Ich habe keine Lust mehr, mit Kindern zu arbeiten, wo die Verantwortung mir größer erscheint, weil sie noch ihre ganzes Leben meistern müssen und im sozialen Umfeld mit entsprechenden Erwartungen eingebunden sind.
Ich finde es mittlerweile ein sehr gutes Arbeitsfeld.
Der Sterberei entgeht man auch nicht wirklich: Eine sehr gute Ergotherapeutin, von der ich sehr viel gelernt habe, berichtete von ihrem Weg ins Seniorenwohnheim: Sie arbeitete auf der Kinderstation einen Krankenhauses und erlebte hautnah, wie dort ein Säugling starb........Da sie dies nicht aushielt, fand sie ihren Platz in der Geriatrie.
Ich hoffe, dass ich dir mit diesen Schilderungen etwas geholfen habe. Mein Rat wäre zu gucken, was du möchtest. Vielleicht ist es wirklich nicht die Geriatrie oder
keine geriatrische Einrichtung. Das kannst nur du wissen.
Aber wenn es die alten Menschen sind, mit denen du arbeiten möchtest, kannst du persönlich lernen, einen Umgang mit den Problemen der Verschlechterung von Zuständen und Verläufen und dem Sterben, dem Tod zu finden.
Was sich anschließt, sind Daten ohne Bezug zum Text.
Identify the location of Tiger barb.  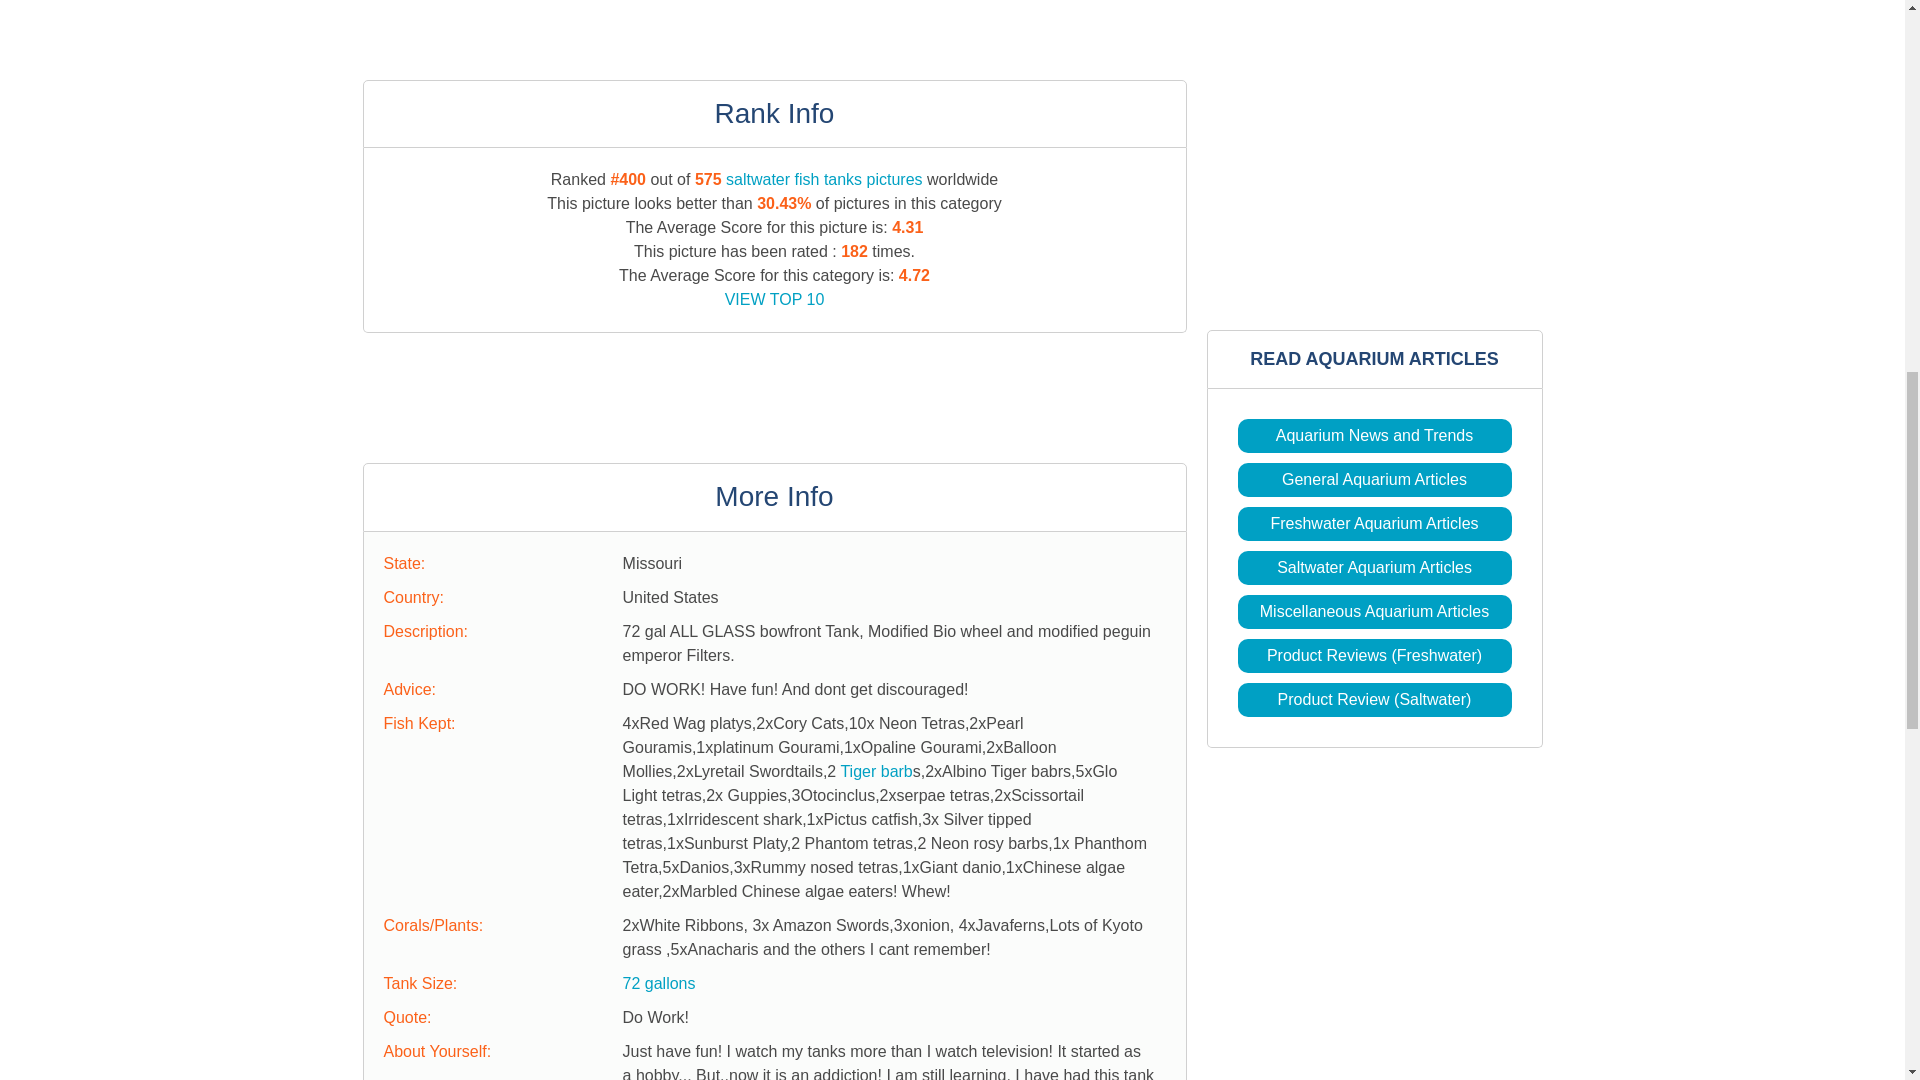
(876, 770).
Validation, Biographiearbeit und Basale Stimulation sind hilfreiche Stichworte. Man muss sich nicht hilflos fühlen. Man kann viel machen - auch wenn es nach außen nicht unbedingt sichtbar ist. Man kann den Menschen begegnen und sie begleiten.
Ich wünsche dir für deinen beruflichen und vor allem persönlichen Weg Geduld und Mut!